Thursday, 31 January 2013

Nan and the magazines

Nan has an elderly gentleman admirer called Donnie, an unattractive version of dear Paul Daniels -  as she got older her standards definitely slipped.  I'm ashamed to admit they once came up to visit me at University and I pretended I wasn't in as they hammered at the door - I loved Nan, but didn't want anyone to see me with him.  They spent most of their time arguing - well,  Nan argued and Donnie apologised.  He brought her frequent presents - she said tartly that this was because he hoped to take their relationship to the next level (but let's not go there - it is not a good thought).

One day he arrived with a bag of magazines and asked if she would read them to him.  Nan was very fond of Woman's Own and was looking forward to a read with a cup of coffee and a Tunnock's teacake for company; but it crossed her mind that perhaps Donnie couldn't read and needed a fix of Patience Strong - so she agreed.  Sitting close to her on the sofa he began to decant the contents of his plastic bag.  As Nan put on her spectacles she focused on a pile of hard-core Teutonic porn magazines when she was expecting to see Clare Rayner - fundamental mistake here as Nan didn't read German .

Horrified Nan pushed Donnie off the sofa and as he got up she hit him around the head with a rolled-up magazine.  Exit Donnie - no apologies would suffice - he had had his chips.  For a good while after Nan entertained her girl friends (think Golden Girls merged with the witches in Macbeth) with lurid descriptions of the magazines and how disgusted she was.  I did wonder about her detailed recall of the contents of said publications when we were told she had immediately thrown them in the dustbin.

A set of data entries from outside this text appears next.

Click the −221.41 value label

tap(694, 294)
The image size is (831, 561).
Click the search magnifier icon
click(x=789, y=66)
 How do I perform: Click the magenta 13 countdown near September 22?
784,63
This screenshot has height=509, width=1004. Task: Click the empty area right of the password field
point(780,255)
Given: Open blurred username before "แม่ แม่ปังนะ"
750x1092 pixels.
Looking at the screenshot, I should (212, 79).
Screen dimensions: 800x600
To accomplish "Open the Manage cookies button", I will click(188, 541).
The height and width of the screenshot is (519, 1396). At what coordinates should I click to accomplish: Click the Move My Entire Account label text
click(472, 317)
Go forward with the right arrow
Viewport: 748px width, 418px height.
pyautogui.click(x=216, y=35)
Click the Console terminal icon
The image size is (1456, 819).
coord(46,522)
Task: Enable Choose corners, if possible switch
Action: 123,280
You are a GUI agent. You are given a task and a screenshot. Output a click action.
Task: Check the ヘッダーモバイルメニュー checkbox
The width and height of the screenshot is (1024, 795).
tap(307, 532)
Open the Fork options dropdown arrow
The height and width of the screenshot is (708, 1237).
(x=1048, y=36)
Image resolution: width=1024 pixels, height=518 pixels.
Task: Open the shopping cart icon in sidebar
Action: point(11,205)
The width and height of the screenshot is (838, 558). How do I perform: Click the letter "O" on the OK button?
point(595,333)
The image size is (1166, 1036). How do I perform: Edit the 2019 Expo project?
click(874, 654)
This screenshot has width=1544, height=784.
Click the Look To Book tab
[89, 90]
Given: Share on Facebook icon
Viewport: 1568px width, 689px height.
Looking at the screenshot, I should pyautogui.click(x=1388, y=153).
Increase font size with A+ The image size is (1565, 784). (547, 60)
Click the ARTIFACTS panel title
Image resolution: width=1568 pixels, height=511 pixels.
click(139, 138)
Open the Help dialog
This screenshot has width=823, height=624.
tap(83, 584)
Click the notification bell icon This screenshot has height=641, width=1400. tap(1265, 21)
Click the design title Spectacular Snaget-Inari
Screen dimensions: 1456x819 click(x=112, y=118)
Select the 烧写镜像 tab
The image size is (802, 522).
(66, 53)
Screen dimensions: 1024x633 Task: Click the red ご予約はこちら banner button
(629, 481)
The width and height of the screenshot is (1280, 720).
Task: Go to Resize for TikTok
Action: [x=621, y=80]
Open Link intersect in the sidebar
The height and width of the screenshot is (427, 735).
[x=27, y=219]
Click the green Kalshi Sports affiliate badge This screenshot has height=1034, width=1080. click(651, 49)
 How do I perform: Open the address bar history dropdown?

Wednesday, 30 January 2013

Me and the loo seat

Across the road from the primary school was a rather creepy-looking  manor house surrounded by a tall stone wall (think Atkinson Grimshaw) - the main gates were always locked and padlocked; the occupants entering and exiting by the garden door near the church.  It was the nexis of all village ghost stories.

A girl at school - Gwenda- told me that her mother cleaned for Miss W the old lady who owned the manor.   Gwenda had once gone to work with her mother and been so scared that she had had a fit and peed on the sitting room carpet- making her the world expert on Miss W.  Strangely Miss W was at the same time a living being - she could occasionally to be seen in the village with a tartan shopping bag,  but also a supernatural being who haunted any susceptible child..  That this didn't make any sense never occurred to me - I was a trusting (stupid?) child.

 At break times I would beg for tales of Miss W, but by bedtime would be sick with fear and hardly able to sleep.  One day Gwenda told me something that has scarred me for life.  She said it was  a well-known fact that Miss W did her haunting by sitting on any unoccupied lavatory;  the only way to stop her was to close the lid and put something on it (loo roll or some such) so she couldn't get purchase and would go elsewhere.

Every evening when in the bath I was terrified picturing the stick-thin Miss W materialising through the walls to sit on the loo.  Even now when I go into a bathroom I imagine I might see her.  This may be why I favour showers over baths, but if I am in the bath I'll always close the lid and put something on it - just in case.